WORK ITEM:
Restate every entry verbatim; drop the pictures.

-------- AVAILABLE DATA --------

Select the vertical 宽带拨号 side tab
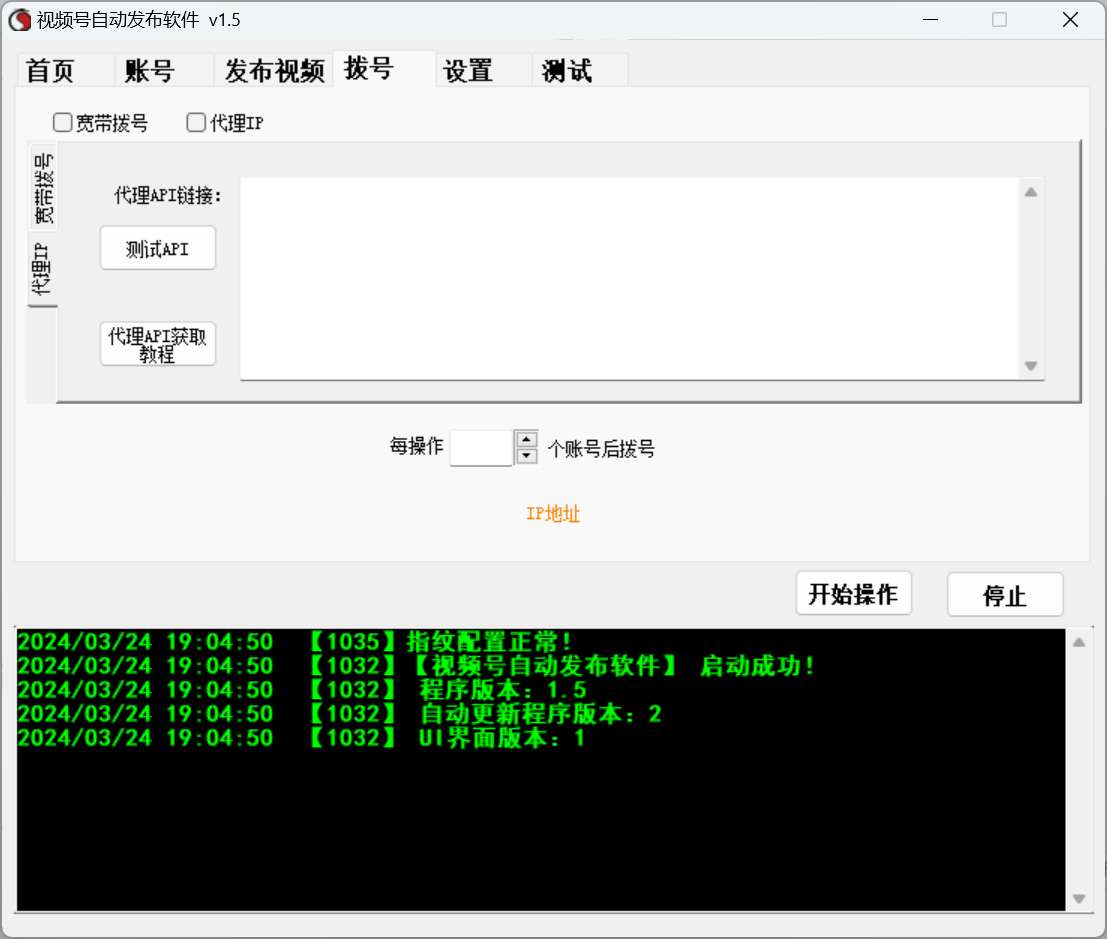point(44,187)
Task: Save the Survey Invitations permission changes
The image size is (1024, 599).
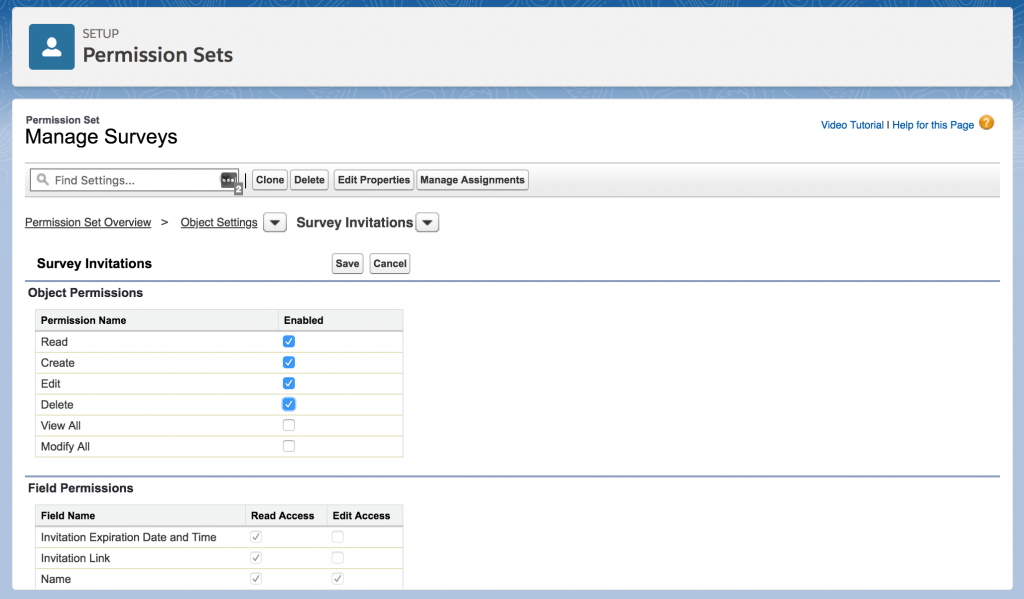Action: [x=346, y=263]
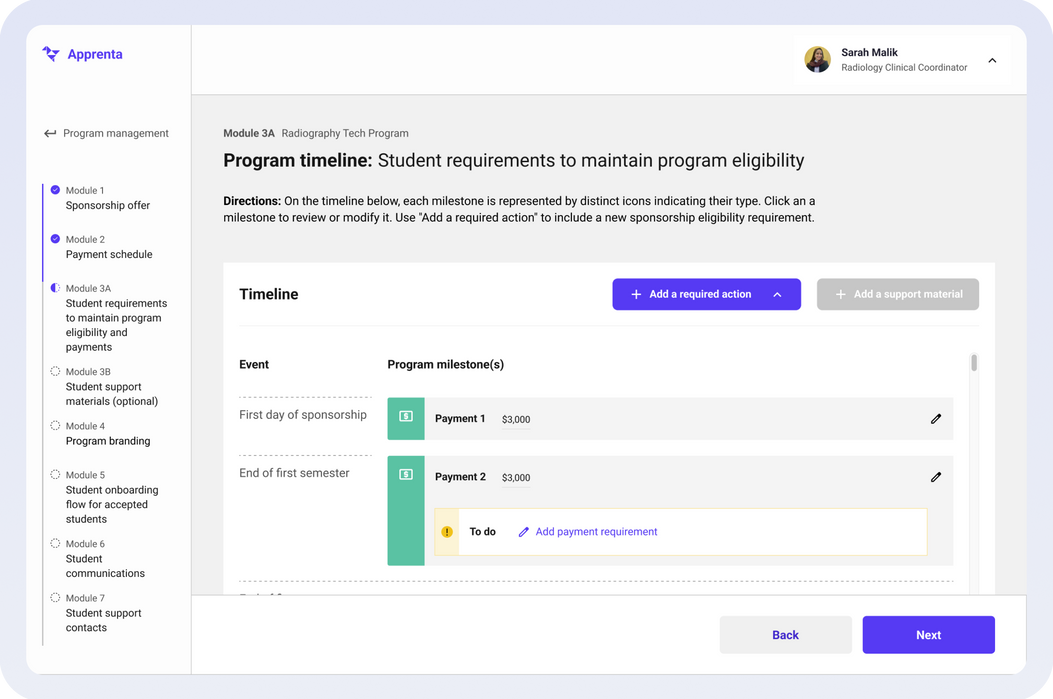Go to Module 4 Program branding
The width and height of the screenshot is (1053, 699).
point(107,441)
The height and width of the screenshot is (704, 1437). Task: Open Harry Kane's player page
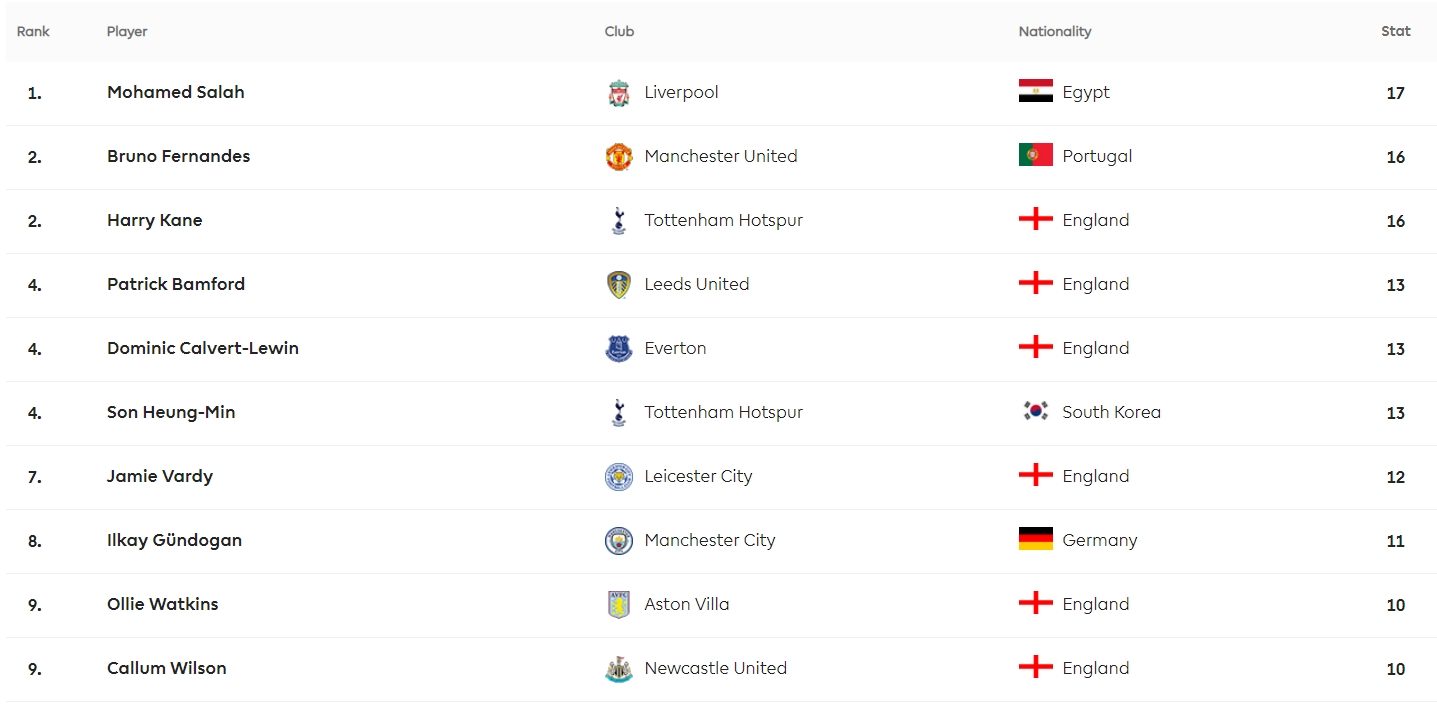(155, 220)
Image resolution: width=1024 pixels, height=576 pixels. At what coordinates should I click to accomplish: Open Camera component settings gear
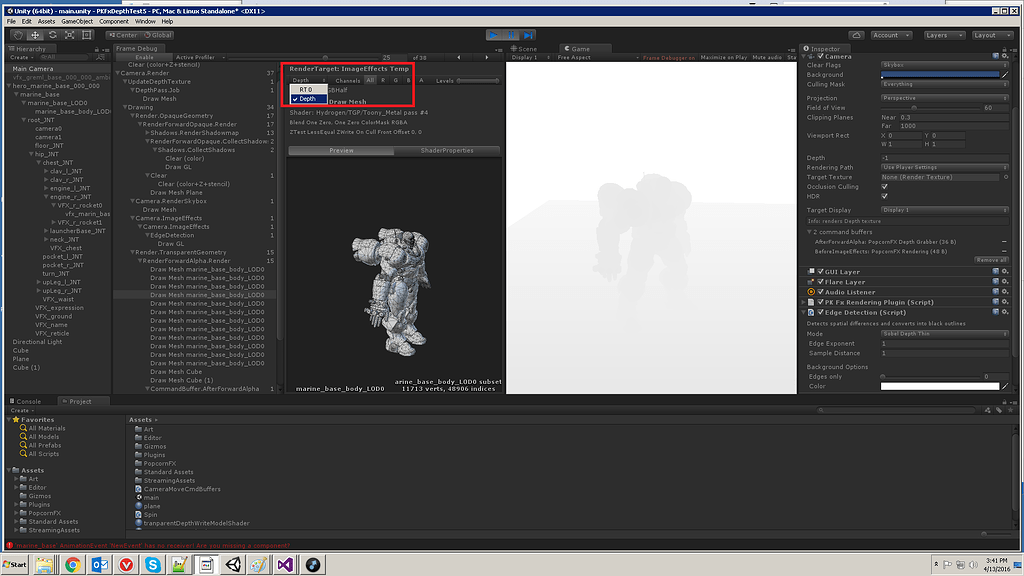tap(1005, 56)
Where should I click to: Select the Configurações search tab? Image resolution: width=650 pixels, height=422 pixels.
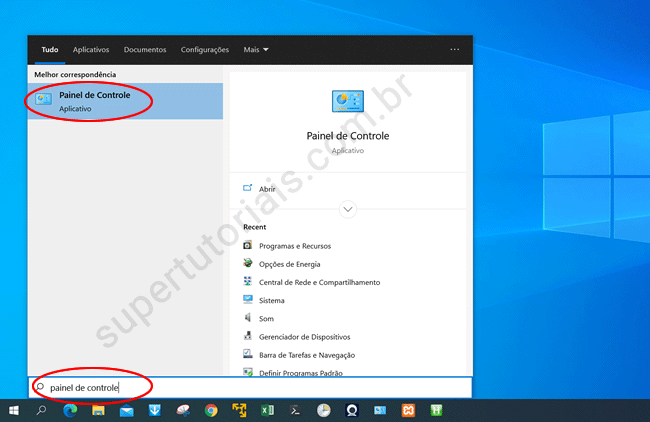click(204, 49)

--------

RESPONSE AREA:
Select the vertical 宽带拨号 side tab
point(44,187)
Task: Save the Survey Invitations permission changes
The image size is (1024, 599).
Action: [x=346, y=263]
Go to Module 4 Program branding
The width and height of the screenshot is (1053, 699).
point(107,441)
The height and width of the screenshot is (704, 1437). Task: Open Harry Kane's player page
(155, 220)
Image resolution: width=1024 pixels, height=576 pixels. At what coordinates should I click to accomplish: Open Camera component settings gear
tap(1005, 56)
Where should I click to: Select the Configurações search tab? Image resolution: width=650 pixels, height=422 pixels.
click(204, 49)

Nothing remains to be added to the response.